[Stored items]
========================================

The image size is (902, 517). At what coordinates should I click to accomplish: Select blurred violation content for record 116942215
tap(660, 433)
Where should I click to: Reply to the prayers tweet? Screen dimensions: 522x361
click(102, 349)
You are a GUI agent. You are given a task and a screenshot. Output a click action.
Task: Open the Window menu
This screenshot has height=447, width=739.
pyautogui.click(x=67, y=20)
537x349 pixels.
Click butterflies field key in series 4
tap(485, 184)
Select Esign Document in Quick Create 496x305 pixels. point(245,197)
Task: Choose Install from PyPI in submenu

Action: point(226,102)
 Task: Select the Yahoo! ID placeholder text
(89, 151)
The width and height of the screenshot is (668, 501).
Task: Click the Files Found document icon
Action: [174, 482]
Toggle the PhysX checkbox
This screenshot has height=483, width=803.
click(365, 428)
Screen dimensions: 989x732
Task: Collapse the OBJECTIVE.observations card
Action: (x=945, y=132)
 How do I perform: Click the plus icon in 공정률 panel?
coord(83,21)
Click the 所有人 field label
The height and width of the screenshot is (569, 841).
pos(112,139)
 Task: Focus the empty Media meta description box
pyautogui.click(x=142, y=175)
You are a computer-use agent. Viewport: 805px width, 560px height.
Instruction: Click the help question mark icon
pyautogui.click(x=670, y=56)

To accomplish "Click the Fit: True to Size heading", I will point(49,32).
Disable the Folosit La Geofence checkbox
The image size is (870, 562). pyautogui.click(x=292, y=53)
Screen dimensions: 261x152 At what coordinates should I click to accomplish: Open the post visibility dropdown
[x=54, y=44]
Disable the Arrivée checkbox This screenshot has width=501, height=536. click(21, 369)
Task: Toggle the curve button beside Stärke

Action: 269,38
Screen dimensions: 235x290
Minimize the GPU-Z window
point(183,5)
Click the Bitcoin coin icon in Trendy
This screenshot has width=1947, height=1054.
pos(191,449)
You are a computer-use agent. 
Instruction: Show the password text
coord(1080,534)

========================================

[Directions]: Check each line of the entries for the word "computer". State how many lines hold it, and write nothing else.

[Finished exercise]: 2